TDWG 2016 ANNUAL CONFERENCE

Semi-Automatic Extraction of Plants Morphological Characters from Taxonomic Descriptions
Maria Mora, José Enrique Araya

Date: 2016-12-06 09:30 AM – 09:45 AM
Taxonomic literature keeps records of the planet's biodiversity and gives access to the knowledge needed for its sustainable management. Unfortunately, most of the taxonomic information is available in scientific publications in text format.  The amount of publications generated is very large; therefore to process it manually is a complex and very expensive activity.  The Biodiversity Heritage Library (BHL) estimates that there are more than 120 million of pages published in over 5.4 million of books since 1469, plus about 800,000 monographs and 40,000 journal titles (12,500 of these are current).

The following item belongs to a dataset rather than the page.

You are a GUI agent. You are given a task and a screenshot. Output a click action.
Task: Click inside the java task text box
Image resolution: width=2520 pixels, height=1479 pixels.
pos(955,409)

It is necessary to develop standards and software tools to extract, integrate, and publish this knowledge into existing free and open access repositories to support science, education, and biodiversity conservation.

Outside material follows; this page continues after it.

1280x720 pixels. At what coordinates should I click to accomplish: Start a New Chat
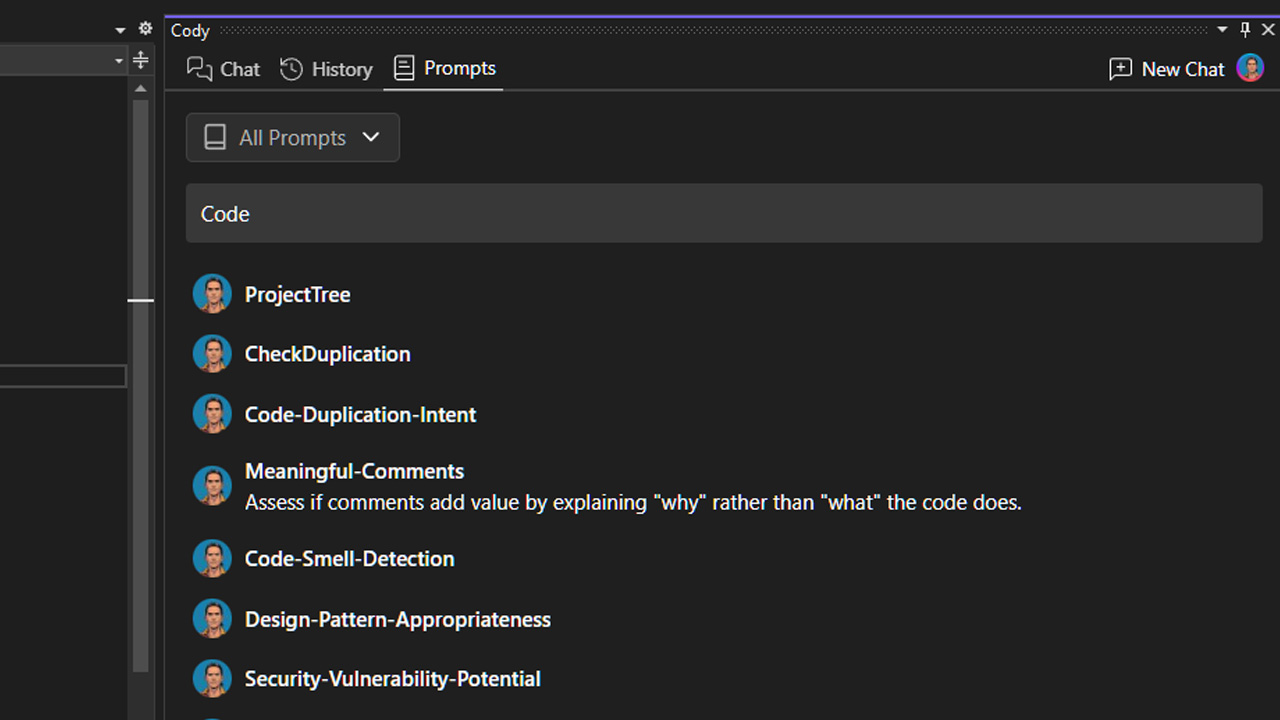(x=1167, y=69)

In this talk, an algorithm based on computational linguistics techniques to extract structured information from morphological descriptions of plants written in Spanish is presented. The developed algorithm is based on the work of Dr. Hong Cui (University of Arizona), uses semantic analysis, ontologies, and a repository of knowledge acquired from the same descriptions. The algorithm was applied to the book Trees of Costa Rica Volume III and to a subset of descriptions of the Manual of Plants of Costa Rica with very competitive results (more than 94.1% of average performance).   The system receives the morphological descriptions in tabular format and generates XML documents according to the scheme proposed by Dr. Cui (available at https://github.com/biosemantics/schemas/blob/master/semanticMarkupOutput.xsd). The scheme allows documenting structures, characters, and relations between characters and structures. Each extracted object is documented with attributes like name, value, modifiers, restrictions, ontology term id, among other attributes.

The implemented tool is free software, was developed using Java, and integrates existing technology as FreeLing, the Plant Ontology (PO), the Ontology Term Organizer (OTO), and the Flora Mesoamericana English-Spanish Glossary.